Your quietest high-performer gets talked over and mistaken for newbies. Then they quit, and you never see it coming.

Mary Ann Sieghart coined a term for this: The Authority Gap.

It's the distance between someone's real authority and what others actually perceive.

The original research focused on gender. But having sat in rooms with hundreds of founders and their teams, I see this pattern cut across gender, tenure, and expertise.

18% of senior professionals have been mistaken for someone far below their actual level at work.

The mechanism is in the signal - the way someone showcases authority.
The operator who under-signals gets:

→ Interrupted mid-sentence
→ Talked over by louder voices in the room
→ Credited less for the work they own
→ Mistaken for someone junior when decisions get made

Here's what bothers me about this pattern.

📍Confidence drops first
📍Engagement drops next
📍Then the best people leave before anyone notices

By the time a founder realises the strongest operator on the team has checked out, they've already been mentally gone for months.
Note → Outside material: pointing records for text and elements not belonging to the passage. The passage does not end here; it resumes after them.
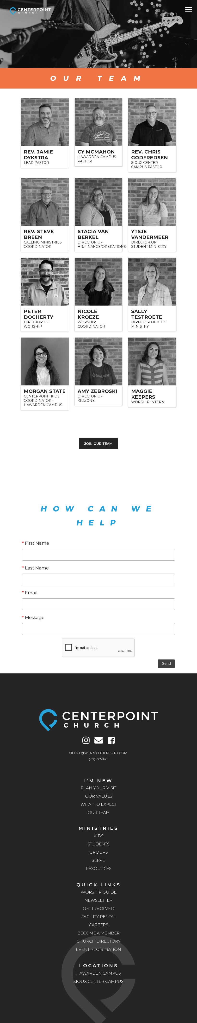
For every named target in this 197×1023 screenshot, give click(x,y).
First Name (35, 543)
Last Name (35, 568)
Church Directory (99, 941)
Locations (98, 965)
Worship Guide (99, 892)
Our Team (98, 812)
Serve (98, 860)
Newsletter (98, 900)
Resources (98, 868)
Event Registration (98, 949)
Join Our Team (98, 443)
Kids (99, 835)
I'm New (98, 780)
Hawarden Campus (98, 973)
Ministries (98, 828)
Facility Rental (98, 916)
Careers (98, 924)
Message (33, 617)
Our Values (98, 796)
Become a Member (98, 933)
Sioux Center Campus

The room missed it for the same reason they missed their authority in the first place, because there was no signal.

If you're leading a team, stop asking who's delivering. Ask who's delivering AND being seen for it. Those are two very different lists.

If you're the quiet one watching your work get re-attributed, understand that signalling isn't being arrogant. It's the price of being recognised for what you've actually done.